● Exercise requirements
Find "Given: Click the Contact" and "Image resolution: width=1023" in the records below. Copy the lines holding them and every line between, exactly, and no others.

....

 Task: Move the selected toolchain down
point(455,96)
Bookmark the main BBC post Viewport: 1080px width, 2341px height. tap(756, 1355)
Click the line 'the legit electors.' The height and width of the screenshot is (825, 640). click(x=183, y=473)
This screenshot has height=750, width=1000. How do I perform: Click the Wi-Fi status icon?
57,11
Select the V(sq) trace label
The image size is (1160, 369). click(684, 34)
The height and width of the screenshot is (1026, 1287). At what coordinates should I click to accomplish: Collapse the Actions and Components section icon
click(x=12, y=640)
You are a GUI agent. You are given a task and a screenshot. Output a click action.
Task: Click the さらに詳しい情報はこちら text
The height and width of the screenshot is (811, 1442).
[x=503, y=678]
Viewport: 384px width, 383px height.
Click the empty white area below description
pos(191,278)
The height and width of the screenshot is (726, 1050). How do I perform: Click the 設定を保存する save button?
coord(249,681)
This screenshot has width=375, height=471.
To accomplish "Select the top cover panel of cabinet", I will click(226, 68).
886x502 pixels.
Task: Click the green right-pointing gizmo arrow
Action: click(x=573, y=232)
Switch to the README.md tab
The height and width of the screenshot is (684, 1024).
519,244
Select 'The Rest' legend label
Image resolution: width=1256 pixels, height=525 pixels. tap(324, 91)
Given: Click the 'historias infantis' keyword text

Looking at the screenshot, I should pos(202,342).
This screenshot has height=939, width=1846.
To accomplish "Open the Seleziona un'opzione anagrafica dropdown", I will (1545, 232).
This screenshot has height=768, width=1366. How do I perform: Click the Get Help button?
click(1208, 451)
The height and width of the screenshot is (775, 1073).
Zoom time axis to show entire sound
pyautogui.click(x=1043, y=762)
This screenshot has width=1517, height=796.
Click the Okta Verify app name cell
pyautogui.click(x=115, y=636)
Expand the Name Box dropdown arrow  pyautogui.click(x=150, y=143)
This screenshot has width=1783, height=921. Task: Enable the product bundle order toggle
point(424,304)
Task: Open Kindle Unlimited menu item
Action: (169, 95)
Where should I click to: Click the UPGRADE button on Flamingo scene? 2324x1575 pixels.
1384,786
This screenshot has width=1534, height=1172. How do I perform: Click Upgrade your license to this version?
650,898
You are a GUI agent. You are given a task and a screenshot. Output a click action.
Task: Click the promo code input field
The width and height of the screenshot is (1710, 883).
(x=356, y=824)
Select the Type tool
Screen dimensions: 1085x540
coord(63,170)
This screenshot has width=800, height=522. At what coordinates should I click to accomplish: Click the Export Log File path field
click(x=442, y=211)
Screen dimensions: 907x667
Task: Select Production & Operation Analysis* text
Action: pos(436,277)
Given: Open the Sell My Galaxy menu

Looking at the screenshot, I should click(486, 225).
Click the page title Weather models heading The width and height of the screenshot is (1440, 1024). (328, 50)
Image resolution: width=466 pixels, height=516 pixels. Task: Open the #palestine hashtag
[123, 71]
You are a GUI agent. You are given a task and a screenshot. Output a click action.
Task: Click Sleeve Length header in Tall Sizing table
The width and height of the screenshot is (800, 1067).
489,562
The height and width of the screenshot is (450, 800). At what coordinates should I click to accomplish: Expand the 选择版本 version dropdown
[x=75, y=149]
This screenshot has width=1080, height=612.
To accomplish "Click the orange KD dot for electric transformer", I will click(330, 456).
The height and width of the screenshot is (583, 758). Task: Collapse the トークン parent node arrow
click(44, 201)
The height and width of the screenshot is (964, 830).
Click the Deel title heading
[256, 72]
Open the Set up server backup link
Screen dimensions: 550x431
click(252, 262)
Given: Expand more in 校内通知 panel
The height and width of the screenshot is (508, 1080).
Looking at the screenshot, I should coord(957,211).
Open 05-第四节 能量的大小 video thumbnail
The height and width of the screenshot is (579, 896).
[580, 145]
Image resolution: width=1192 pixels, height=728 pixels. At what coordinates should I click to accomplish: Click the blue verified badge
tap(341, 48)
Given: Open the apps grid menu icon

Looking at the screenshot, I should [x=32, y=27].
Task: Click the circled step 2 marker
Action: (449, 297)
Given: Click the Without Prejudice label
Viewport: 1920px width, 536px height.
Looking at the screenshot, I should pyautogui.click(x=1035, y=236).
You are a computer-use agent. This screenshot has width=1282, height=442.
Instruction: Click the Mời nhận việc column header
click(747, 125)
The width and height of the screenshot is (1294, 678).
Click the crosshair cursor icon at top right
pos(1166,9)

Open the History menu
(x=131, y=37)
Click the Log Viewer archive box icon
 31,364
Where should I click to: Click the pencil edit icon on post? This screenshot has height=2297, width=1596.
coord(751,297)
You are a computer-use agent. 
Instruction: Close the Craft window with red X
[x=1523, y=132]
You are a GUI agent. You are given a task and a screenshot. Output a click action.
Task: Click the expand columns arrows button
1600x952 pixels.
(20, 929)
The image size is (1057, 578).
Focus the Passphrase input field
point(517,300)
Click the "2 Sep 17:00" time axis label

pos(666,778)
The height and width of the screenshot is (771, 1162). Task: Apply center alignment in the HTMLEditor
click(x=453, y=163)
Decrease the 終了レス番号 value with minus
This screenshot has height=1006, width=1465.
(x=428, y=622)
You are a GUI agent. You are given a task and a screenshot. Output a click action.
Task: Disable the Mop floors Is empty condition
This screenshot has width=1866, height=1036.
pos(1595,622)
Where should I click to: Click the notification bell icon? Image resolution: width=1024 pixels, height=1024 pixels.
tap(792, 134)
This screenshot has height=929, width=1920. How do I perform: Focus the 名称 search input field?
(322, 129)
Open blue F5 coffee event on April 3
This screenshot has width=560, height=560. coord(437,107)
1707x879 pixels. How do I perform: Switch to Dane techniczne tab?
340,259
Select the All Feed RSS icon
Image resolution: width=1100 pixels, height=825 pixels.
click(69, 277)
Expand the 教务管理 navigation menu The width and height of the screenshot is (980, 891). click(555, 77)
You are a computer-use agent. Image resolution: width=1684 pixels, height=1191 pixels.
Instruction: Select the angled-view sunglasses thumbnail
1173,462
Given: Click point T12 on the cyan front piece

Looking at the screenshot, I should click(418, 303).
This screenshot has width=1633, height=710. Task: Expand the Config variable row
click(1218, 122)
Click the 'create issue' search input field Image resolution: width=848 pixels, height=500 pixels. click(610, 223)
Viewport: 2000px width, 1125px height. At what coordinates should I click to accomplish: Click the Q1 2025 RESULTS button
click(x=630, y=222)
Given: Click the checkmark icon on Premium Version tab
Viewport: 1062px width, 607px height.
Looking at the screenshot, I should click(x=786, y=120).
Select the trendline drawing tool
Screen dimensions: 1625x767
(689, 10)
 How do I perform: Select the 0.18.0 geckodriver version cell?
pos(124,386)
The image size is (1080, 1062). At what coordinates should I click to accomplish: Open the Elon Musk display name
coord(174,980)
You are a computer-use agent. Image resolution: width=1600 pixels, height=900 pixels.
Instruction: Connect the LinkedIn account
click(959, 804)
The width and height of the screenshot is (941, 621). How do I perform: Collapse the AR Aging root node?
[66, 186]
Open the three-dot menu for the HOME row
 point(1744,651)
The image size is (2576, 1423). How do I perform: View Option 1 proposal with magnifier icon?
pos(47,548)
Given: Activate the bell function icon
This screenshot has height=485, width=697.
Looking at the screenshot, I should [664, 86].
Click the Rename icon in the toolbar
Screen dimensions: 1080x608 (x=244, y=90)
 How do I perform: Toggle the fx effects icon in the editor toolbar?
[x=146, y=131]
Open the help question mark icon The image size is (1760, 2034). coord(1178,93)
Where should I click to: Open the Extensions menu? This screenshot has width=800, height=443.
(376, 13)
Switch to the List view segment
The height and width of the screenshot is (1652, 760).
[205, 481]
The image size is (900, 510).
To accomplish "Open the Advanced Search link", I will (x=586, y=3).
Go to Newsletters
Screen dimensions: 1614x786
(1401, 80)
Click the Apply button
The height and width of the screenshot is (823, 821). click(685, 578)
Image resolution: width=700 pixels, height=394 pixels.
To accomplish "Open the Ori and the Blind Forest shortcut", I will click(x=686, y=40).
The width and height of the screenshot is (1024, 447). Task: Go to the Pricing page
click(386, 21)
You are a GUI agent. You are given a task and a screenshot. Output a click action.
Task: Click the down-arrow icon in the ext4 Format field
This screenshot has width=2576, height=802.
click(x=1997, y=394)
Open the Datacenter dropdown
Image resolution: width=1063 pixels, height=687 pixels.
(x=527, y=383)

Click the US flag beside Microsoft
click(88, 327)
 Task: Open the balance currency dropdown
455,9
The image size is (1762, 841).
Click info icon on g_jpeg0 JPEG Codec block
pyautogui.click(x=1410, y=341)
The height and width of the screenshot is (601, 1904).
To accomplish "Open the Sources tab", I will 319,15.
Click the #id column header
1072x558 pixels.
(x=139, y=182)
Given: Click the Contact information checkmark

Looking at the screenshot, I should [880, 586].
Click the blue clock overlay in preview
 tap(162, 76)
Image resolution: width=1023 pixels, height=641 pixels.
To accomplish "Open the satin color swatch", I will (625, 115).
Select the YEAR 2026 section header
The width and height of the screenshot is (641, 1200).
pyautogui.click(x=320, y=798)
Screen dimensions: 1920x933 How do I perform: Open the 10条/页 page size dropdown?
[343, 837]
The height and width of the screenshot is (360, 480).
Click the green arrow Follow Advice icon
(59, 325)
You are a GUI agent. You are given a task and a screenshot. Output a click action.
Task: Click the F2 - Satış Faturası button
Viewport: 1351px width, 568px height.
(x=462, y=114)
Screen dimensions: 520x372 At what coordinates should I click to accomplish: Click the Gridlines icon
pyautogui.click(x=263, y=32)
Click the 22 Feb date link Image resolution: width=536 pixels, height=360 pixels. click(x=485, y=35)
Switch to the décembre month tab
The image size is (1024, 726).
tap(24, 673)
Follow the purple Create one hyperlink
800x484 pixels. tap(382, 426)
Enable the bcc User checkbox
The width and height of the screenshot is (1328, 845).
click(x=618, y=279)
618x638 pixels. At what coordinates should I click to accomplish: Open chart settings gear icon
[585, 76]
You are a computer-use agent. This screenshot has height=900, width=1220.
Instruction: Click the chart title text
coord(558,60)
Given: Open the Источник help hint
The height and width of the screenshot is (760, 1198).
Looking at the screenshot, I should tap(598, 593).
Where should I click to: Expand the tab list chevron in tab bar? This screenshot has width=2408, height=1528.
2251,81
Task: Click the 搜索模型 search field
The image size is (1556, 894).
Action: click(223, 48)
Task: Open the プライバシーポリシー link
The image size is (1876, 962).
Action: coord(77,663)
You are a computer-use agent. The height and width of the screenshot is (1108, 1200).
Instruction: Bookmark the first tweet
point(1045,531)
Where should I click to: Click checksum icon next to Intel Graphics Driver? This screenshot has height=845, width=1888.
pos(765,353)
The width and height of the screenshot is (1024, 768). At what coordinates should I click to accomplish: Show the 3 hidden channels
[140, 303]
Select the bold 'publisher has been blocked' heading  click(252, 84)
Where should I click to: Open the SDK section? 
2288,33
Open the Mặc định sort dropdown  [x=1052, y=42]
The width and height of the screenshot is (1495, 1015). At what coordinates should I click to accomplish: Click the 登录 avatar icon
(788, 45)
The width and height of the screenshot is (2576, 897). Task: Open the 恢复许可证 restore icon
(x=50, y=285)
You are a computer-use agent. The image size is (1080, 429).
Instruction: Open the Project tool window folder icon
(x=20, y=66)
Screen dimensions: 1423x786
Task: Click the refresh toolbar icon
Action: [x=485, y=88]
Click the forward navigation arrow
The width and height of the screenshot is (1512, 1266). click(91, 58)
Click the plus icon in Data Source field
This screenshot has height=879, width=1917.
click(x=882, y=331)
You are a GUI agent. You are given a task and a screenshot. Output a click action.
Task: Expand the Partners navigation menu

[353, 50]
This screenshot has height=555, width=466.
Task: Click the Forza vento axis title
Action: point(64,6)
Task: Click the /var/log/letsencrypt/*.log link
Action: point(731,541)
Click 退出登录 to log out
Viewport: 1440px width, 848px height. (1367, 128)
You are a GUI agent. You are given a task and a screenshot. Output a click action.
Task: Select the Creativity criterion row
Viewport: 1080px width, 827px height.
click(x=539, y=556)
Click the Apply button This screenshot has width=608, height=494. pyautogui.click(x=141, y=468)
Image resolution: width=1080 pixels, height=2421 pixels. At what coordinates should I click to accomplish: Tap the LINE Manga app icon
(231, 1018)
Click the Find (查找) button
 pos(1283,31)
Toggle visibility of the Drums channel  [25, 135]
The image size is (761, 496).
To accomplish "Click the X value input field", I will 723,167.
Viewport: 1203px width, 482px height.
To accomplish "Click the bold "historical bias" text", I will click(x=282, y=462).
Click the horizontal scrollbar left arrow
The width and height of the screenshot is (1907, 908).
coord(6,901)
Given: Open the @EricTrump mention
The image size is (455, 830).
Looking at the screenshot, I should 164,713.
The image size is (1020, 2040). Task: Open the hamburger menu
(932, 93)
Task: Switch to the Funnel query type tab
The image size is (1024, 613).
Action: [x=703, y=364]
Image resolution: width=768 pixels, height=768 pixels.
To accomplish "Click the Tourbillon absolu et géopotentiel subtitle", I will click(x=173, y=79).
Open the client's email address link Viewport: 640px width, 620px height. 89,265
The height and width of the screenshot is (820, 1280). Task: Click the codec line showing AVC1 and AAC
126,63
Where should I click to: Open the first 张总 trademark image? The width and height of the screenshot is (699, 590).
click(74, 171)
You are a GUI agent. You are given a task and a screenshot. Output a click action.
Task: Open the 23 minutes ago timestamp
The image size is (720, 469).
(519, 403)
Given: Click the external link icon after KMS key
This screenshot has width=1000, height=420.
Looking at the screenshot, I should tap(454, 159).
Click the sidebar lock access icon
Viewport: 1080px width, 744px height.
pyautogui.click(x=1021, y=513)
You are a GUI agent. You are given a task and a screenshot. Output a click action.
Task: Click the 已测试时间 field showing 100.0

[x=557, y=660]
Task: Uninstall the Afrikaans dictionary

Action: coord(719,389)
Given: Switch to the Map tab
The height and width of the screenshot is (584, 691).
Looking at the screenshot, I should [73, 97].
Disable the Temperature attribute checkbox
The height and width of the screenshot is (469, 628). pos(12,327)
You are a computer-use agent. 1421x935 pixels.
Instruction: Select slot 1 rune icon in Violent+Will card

....

● Answer space
Given: Click the Contact information checkmark

Looking at the screenshot, I should [880, 586].
Click the blue clock overlay in preview
 tap(162, 76)
Image resolution: width=1023 pixels, height=641 pixels.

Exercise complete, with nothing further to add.